By analyzing existing cross correlation between Polyplex Public and Dow Jones Industrial, you can compare the effects of market volatilities on Polyplex Public and Dow Jones and check how they will diversify away market risk if combined in the same portfolio for a given time horizon. You can also utilize pair trading strategies of matching a long position in Polyplex Public with a short position of Dow Jones. Check out your portfolio center. Please also check ongoing floating volatility patterns of Polyplex Public and Dow Jones.
Diversification Opportunities for Polyplex Public and Dow Jones
-0.06 | Correlation Coefficient |
Good diversification
The 3 months correlation between Polyplex and Dow is -0.06. Overlapping area represents the amount of risk that can be diversified away by holding Polyplex Public and Dow Jones Industrial in the same portfolio, assuming nothing else is changed. The correlation between historical prices or returns on Dow Jones Industrial and Polyplex Public is a relative statistical measure of the degree to which these equity instruments tend to move together. The correlation coefficient measures the extent to which returns on Polyplex Public are associated (or correlated) with Dow Jones. Values of the correlation coefficient range from -1 to +1, where. The correlation of zero (0) is possible when the price movement of Dow Jones Industrial has no effect on the direction of Polyplex Public i.e., Polyplex Public and Dow Jones go up and down completely randomly.

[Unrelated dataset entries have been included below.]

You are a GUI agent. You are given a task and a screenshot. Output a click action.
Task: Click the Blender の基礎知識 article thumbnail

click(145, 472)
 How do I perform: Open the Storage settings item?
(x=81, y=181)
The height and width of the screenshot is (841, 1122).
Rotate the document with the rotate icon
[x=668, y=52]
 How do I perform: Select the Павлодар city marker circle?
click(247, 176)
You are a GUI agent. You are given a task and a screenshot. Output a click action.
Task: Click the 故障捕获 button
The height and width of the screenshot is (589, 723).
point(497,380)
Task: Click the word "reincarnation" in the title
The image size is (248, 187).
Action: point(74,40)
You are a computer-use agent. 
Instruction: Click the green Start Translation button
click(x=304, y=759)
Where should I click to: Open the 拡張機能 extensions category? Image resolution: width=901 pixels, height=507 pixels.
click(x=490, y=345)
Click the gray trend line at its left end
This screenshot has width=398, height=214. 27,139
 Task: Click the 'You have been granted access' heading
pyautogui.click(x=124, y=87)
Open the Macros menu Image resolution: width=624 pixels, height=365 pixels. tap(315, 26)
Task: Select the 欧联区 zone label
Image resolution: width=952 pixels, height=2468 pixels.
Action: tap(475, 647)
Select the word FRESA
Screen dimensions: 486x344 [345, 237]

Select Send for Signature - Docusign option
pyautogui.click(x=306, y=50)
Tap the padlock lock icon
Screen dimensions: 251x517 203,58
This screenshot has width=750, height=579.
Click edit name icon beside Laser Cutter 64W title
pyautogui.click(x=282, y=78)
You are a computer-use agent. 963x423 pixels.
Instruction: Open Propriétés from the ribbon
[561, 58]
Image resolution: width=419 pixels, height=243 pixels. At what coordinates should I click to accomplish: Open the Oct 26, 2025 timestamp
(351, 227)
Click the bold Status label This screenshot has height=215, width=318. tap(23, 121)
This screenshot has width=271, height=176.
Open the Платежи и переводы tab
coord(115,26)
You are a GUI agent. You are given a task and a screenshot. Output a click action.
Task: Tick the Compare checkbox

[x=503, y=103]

Pair Corralation between Polyplex Public and Dow Jones
Assuming the 90 days trading horizon Polyplex Public is expected to generate 89.95 times more return on investment than Dow Jones. However, Polyplex Public is 89.95 times more volatile than Dow Jones Industrial. It trades about 0.06 of its potential returns per unit of risk. Dow Jones Industrial is currently generating about 0.08 per unit of risk. If you would invest 2,457 in Polyplex Public on September 4, 2024 and sell it today you would lose (1,210) from holding Polyplex Public or give up 49.25% of portfolio value over 90 days.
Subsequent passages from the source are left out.